While efforts continue to finalize a peace deal for northern Uganda, and despite a nine month respite from fighting, relief agencies say much work needs to be done in the region. However, resources to do the job are dwindling.
Savio Carvalho is country director for Oxfam GB. From Kampala, he spoke to VOA English to Africa Service reporter Joe De Capua about the humanitarian situation in the north, which he says varies from region to region.
“In some…you have a significant amount of population, which has moved closer to their land. While in other districts, you see very little movement of population. For example, in Kitgum, the numbers and the figures are bleak and very few people have actually moved…so there hasn’t been any large-scale return in the Acholi sub-region. So, there is still a need for an increased level of humanitarian assistance…to the mother camps (for the displaced) where people have not yet moved, but also to find where people have resettled,” he says.

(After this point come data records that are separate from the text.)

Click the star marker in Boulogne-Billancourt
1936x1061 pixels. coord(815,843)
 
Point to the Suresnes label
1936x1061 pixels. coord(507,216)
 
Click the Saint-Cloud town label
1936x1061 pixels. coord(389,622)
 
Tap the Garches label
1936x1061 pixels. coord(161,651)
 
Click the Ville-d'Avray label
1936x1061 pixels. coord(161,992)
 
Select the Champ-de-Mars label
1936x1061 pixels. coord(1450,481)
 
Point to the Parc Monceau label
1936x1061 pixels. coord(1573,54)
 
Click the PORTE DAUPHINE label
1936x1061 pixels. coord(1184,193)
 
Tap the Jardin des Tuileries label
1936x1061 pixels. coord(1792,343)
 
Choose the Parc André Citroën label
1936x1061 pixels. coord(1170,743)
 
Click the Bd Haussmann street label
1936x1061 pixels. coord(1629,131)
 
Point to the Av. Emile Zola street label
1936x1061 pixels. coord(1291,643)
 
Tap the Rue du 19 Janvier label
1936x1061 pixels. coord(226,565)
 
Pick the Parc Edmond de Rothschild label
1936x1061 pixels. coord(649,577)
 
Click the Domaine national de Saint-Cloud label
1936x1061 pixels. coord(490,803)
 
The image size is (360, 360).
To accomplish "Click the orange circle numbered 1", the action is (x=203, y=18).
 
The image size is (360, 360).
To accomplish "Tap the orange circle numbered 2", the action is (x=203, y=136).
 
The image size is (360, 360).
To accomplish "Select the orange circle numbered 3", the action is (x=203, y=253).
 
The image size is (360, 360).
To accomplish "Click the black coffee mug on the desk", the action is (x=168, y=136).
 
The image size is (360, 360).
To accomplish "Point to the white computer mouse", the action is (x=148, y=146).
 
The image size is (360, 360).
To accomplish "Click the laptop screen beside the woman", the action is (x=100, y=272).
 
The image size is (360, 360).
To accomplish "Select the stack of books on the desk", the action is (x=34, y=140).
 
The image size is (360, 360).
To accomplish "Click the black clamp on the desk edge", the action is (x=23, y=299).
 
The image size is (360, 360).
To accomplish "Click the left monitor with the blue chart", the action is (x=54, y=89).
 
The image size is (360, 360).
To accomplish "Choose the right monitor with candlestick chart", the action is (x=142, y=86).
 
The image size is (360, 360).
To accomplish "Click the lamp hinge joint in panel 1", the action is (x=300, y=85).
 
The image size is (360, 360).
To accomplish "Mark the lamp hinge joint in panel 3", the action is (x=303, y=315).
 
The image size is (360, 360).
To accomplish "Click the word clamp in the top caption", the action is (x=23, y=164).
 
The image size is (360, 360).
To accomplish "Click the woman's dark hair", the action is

Asked about the number of displaced at the height of the conflict and how many have returned home, Carvalho says, “There are conflicting figures that are available…but right now out of around 1.6 million or 1.7 million people, about 1.3 (million) still remain in camps.”
He says it has affected OXFAM operations because the agency must provide aid to the camps and the new settlements as well. Carvalho adds that money from donors is growing short. “Unfortunately, donor aid has alarmingly decreased and that has created a concern. And the UN figures speak for themselves. They have got roughly about 50 percent of what they actually wanted and the same goes for a lot of civil society groups,” he says.
The World Food Program, for example, has been forced to cut food rations to displaced people in the north.